Judges can't really be expected to quote every line of the debate they had issues with, I try to just focus on the major points. And he actually makes a good point here, yet again you're comparing Janaff to everyone else--not Janaff to Shinon. I saw a lot of Janaff is worse than X unit in this debate, but very little Shinon>Janaff considering those were the two characters you were comparing. Ferrying is indeed an advantage for Janaff over Shinon, and the number of units that can do it is fairly limited, at least compared to Shoving which Janaff can also do.

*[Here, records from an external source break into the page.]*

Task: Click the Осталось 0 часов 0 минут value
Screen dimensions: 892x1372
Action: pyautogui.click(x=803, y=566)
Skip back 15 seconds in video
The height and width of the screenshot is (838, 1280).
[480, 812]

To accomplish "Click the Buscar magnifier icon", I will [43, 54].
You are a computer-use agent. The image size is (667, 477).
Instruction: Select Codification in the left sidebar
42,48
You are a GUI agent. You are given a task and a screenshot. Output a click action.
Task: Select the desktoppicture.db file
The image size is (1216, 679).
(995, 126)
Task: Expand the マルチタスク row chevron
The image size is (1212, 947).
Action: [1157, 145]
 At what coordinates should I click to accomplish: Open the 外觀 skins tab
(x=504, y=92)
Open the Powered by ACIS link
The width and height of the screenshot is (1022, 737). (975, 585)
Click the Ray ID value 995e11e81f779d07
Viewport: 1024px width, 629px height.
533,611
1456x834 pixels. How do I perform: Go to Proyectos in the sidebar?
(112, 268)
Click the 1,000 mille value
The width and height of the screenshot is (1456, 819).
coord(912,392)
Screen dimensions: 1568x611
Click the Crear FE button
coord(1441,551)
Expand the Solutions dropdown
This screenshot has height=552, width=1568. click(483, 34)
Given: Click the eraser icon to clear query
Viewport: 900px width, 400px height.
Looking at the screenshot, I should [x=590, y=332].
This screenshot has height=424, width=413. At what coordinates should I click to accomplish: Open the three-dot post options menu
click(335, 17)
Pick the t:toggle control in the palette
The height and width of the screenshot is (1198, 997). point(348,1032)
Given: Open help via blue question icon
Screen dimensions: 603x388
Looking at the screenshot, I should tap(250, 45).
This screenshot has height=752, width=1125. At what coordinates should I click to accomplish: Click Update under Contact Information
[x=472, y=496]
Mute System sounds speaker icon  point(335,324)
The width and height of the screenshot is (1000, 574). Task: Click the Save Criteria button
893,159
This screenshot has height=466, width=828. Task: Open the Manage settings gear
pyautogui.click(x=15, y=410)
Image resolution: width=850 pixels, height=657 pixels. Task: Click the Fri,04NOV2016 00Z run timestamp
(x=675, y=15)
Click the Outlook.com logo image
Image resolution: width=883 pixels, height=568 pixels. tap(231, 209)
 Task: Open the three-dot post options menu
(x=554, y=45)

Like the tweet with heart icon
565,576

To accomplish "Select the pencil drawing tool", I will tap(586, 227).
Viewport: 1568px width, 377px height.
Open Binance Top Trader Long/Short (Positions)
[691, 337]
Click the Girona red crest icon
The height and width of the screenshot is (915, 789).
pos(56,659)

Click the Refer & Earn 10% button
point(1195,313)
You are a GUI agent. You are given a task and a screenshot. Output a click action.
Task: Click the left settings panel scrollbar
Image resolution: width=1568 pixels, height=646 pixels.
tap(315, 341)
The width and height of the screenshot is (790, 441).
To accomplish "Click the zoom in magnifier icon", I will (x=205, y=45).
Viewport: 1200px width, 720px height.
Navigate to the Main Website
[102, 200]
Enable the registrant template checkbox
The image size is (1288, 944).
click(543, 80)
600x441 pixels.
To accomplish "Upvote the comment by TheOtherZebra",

To evaluate how useful Janaff's enemy phase is, I have to look at how my team would fare if Janaff was not running enemy phase. The results are better. This is a perfectly viable point that I feel kirsche never addressed properly.

He apparently covered it earlier by saying that shoving utility isn't very unique.

No, he didn't. I ctrl-f'd "shov" and here's all the things he said about shoving:

except shoving, which doesn’t matter as units can easily reach enemies quick enougth and 1 square doesn’t do anything for anyone.
Those who ferry people are likely pally’s/fliers, who can all carry Janaff anyway. As for the shoving thing, the fact is that Janaff can shove more people (Including Shinon) and doesn’t usually require shoving since he can just fly over terrain obstacles.
Now, move Soren 5 squares up. Have Rhys follow him so he’s directly below him then shove Soren 1 square up.

Only the final sentence has anything closely resembling "shoving is not unique". You are reading things that aren't there. You're a judge. You can't do that.

Again, I didn't feel this point was very important, sure Shinon can Shove earlygame, it's vaguely useful sometimes, lots of people can do it, and that means Shinon doesn't attack that turn. It's a very minor point.

These are your arguments. Not kirsche's. You're not supposed to judge on what you think, but what kirsche wrote.

In addition, it may have been a minor point, but he handled it terribly. And in addition, it was in his closer, meaning as a judge you should see that for yourself, as I have no way to point it out in the debate itself. Judges are supposed to check the last post for bullshit, but I'm getting the idea you only skimmed it at most.